◆ EXERCISE OBJECTIVE
Continue the news excerpt about two former rugby and basketball players who took up volleyball, starting after its last sentence.

◆ TEXT EXCERPT
==================================================
Smith was a Hawke’s Bay age group basketball representative and Ngarotata-Pauling had played rugby, including one game for the school’s Under 15 side, normally the start of the pathway to the first fifteen.
“I didn’t even know volleyball was a sport,” he said, but, getting a little “bored” with rugby, he took the chance, with Smith, when they saw a “notice” at school.
Each about 1.85 metres tall, they quickly adapted to the small-court sport, in which Smith says their height becomes more of an advantage the further they go in the game.
The selections come at a time when the pathway has opened up again after the Covid-19 years, with the men’s and women’s premier national sides set for trips to Chile this year. Volleyball is an Olympic Games sport.
Senior women’s team the Volley Ferns will arrive in Chile on June 26 for a series of matches which will finish by July 7 and will be followed by men’s side the Volley Blacks, on July 12-22.
==================================================
◆ AVAILABLE DATA
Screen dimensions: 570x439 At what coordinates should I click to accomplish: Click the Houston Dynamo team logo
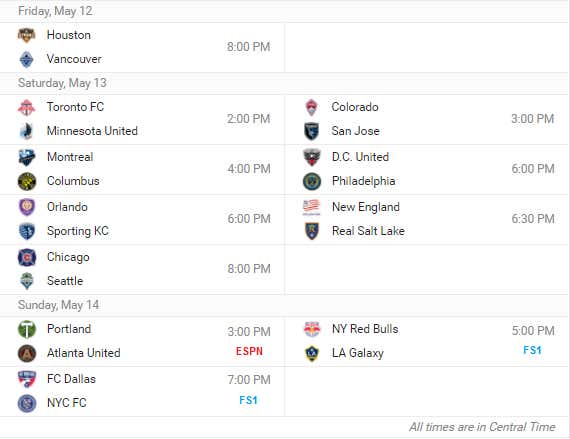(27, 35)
==================================================
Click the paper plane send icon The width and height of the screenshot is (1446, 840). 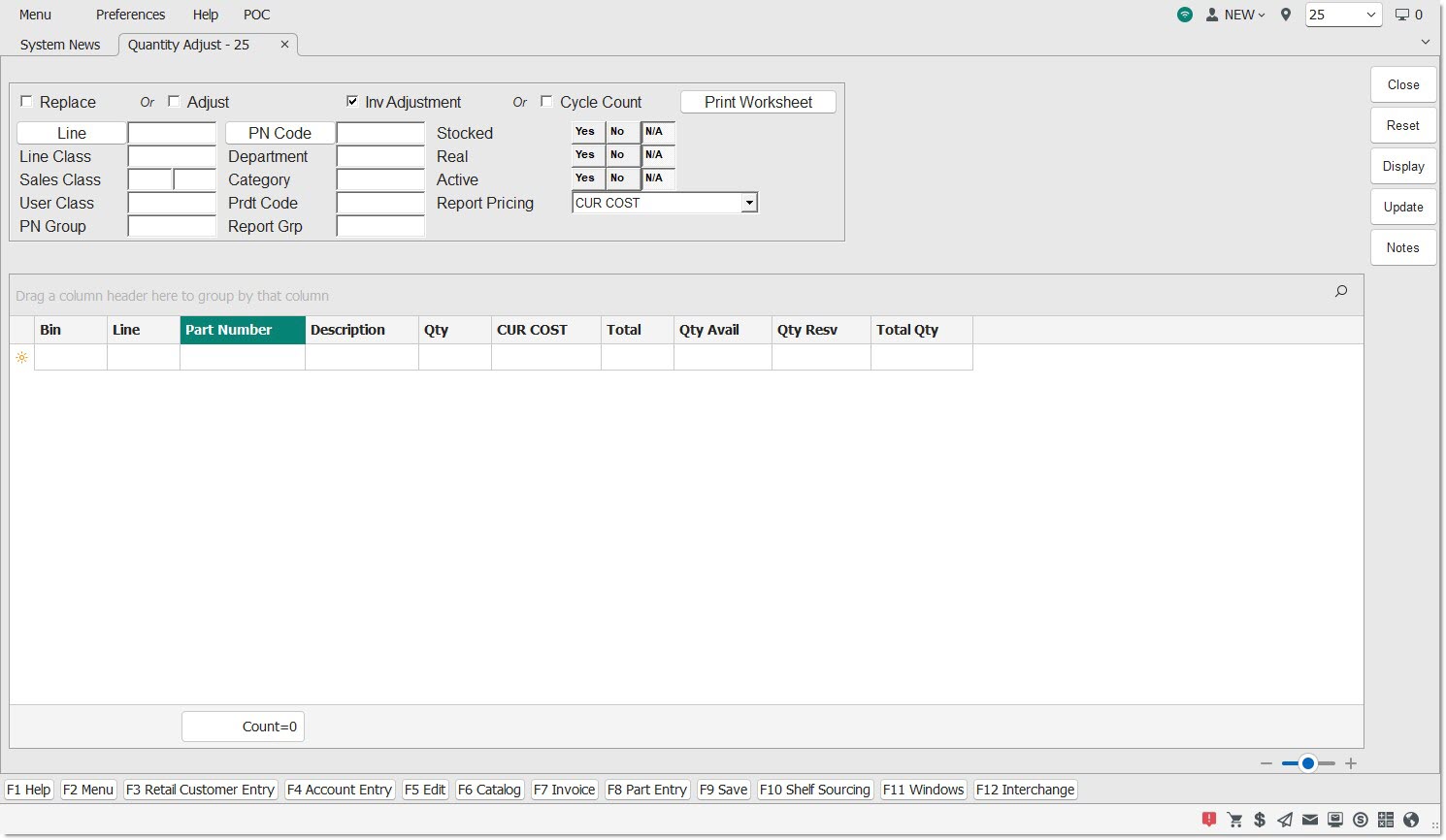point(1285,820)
==================================================
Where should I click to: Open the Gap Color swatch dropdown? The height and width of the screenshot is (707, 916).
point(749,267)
==================================================
◆ WRITTEN RESPONSE
The national inter-provincial championships are to be held in Taradale’s Pettigrew Green Arena on King’s Birthday weekend (June 3-5), and zone and national leagues will be held later in the season.
In Hawke’s Bay, the pathway has been opened further with the expansion of facilities available at the PGA and at the Mitre 10 Sports Park in Hastings, and the part being played by coach, national representative, Central Hauwhenua VNL-winning player, physiotherapist and former Napier Girls High School pupil Laina Samia.
A daughter of Hawke’s Bay and New Zealand volleyball guru and former NBHS physical education teacher Alani Samia, who died from abdominal cancer two years ago, she has been coaching the two teens since they started, and the selection is a “great opportunity for them to grow further”.
“They both have a massive drive to perform in volleyball, so playing in international fixtures will give them good insight into high-performance volleyball and future possibilities,” she said. “It’s a privilege for the boys to be able to go away while representing their whanau for Aotearoa Māori Poirewa.”